* _Records for this task_
[Start of Attachment]

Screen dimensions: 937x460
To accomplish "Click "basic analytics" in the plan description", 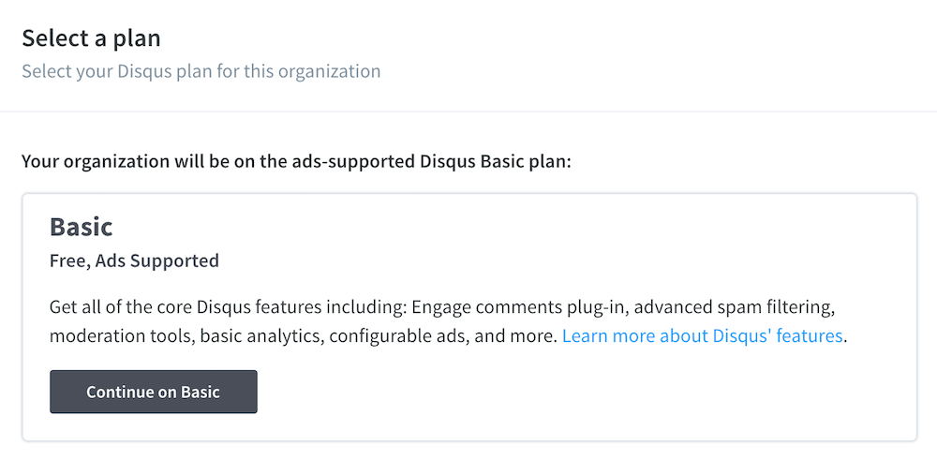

[End of Attachment]
[Start of Attachment]

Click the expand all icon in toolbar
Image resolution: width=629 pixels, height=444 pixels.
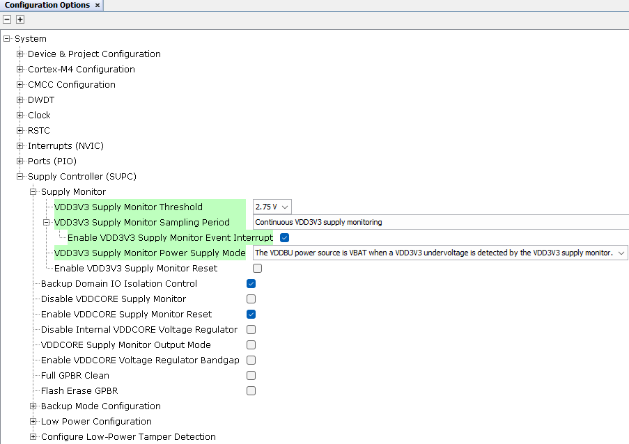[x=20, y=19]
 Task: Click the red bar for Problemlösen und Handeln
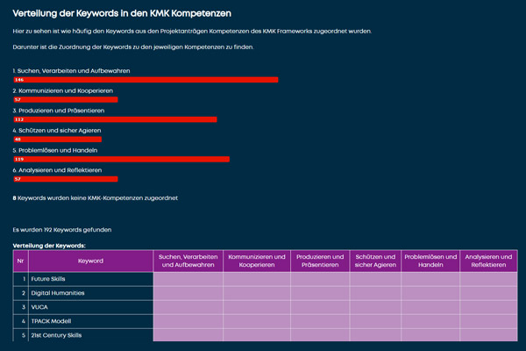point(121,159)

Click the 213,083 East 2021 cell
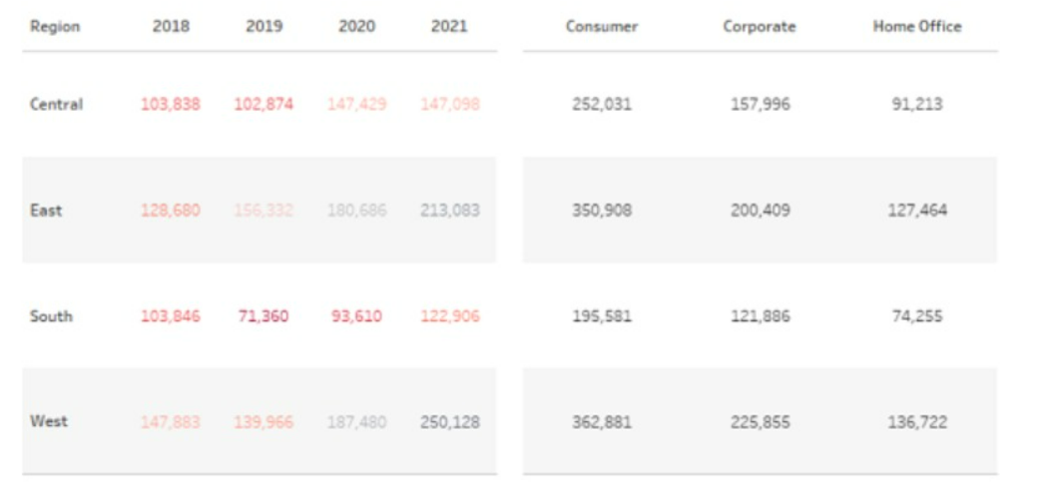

[End of Attachment]

* _Work order_
Copy only what lies between the line with "Click the expand all icon in toolbar" and the line with "Click the 213,083 East 2021 cell", those two lines included, exactly as given above; pictures stay out.

* _Result_
Click the expand all icon in toolbar
Image resolution: width=629 pixels, height=444 pixels.
[x=20, y=19]
 Task: Click the red bar for Problemlösen und Handeln
point(121,159)

Click the 213,083 East 2021 cell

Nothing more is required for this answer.